##### Testo fornito #####
Lamezia Terme, il comune sciolto per mafia dove gli ex sindaci si ricandidano

Elezioni comunali Nella sentenza del 26 settembre scorso, il Consiglio di Stato scrive: «I collegamenti, diretti e indiretti, di molti degli amministratori con la criminalità organizzata, quali emersi dalle operazioni di polizia giudiziaria, denotano una grave compromissione dell’ente con interessi di stampo mafioso»

Pubblicato circa 5 anni faEdizione del 11 ottobre 2019
Silvio MessinettiLAMETIA TERME (CZ)

«Se vogliamo che tutto rimanga com’è, bisogna che tutto cambi». Oggi i gattopardi, a 150 anni dal romanzo di Tomasi di Lampedusa, abitano a Lamezia, benestante città della Calabria, adagiata tra due mari. Un municipio da primato del mondo. È stato sciolto per infiltrazioni mafiose per ben tre volte in 28 anni. E i protagonisti di quelle orride stagioni non sono rincasati ad occuparsi d’altro. Ma sono ancora sulla scena. Pronti a ricandidarsi alla guida di una città che torna al voto il 10 novembre.

Come Paolo Mascaro, sindaco uscente prima che arrivasse la commissione straordinaria. Il 26 settembre scorso i giudici del Consiglio di Stato nella sentenza vergata dalla terza sezione, presieduta da Franco Frattini, l’hanno messo nero su bianco: «Ne esce confermato un quadro di elementi univoci e pregnanti che dimostra come i collegamenti, diretti e indiretti, di molti degli amministratori con la criminalità organizzata, quali emersi dalle operazioni di polizia giudiziaria, denotano una grave compromissione dell’ente con interessi di stampo mafioso tale da inficiarne il funzionamento secondo un principio democratico».
#####
» Consegna 1
Ricopia senza alcuna modifica il passo dell'articolo su Lamezia Terme che va da "Elezioni comunali Nella" giù fino a "MessinettiLAMETIA TERME (CZ)".
##### Righe del dataset #####
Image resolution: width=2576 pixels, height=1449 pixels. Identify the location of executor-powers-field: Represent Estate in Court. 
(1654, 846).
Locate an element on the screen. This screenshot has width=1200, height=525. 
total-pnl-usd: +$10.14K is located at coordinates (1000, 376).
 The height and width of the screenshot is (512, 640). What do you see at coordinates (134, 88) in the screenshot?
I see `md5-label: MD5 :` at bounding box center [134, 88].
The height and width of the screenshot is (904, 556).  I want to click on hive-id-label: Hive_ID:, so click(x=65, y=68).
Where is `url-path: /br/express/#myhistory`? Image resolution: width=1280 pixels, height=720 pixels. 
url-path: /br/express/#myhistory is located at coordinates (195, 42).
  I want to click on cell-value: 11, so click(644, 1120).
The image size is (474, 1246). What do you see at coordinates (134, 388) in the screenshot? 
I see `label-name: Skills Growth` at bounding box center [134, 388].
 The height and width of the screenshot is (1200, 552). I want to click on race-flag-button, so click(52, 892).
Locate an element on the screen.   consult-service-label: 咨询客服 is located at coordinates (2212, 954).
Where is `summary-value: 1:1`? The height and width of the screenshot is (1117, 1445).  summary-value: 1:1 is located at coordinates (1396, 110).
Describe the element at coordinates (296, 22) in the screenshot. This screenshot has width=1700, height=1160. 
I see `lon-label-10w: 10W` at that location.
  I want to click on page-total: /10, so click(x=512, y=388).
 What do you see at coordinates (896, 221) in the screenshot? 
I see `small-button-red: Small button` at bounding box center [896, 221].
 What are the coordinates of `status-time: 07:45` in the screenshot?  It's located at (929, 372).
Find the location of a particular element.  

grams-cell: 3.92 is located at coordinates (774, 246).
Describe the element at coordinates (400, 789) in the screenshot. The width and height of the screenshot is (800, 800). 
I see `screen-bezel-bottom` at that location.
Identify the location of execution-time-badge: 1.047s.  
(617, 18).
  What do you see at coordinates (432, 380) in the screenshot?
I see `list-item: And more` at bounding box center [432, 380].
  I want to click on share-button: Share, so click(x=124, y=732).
#####
» Consegna 2
Nelle righe del dataset che vanno da quella contenente "Identify the location of execution-time-badge: 1.047s." giù fino all'ultima, entrambe comprese, sostituisci "location" con "position" lasciando invariato tutto il resto. Riporta soltanto queste righe.

» Risultato 1
Elezioni comunali Nella sentenza del 26 settembre scorso, il Consiglio di Stato scrive: «I collegamenti, diretti e indiretti, di molti degli amministratori con la criminalità organizzata, quali emersi dalle operazioni di polizia giudiziaria, denotano una grave compromissione dell’ente con interessi di stampo mafioso»

Pubblicato circa 5 anni faEdizione del 11 ottobre 2019
Silvio MessinettiLAMETIA TERME (CZ)

» Risultato 2
Identify the position of execution-time-badge: 1.047s.  
(617, 18).
  What do you see at coordinates (432, 380) in the screenshot?
I see `list-item: And more` at bounding box center [432, 380].
  I want to click on share-button: Share, so click(x=124, y=732).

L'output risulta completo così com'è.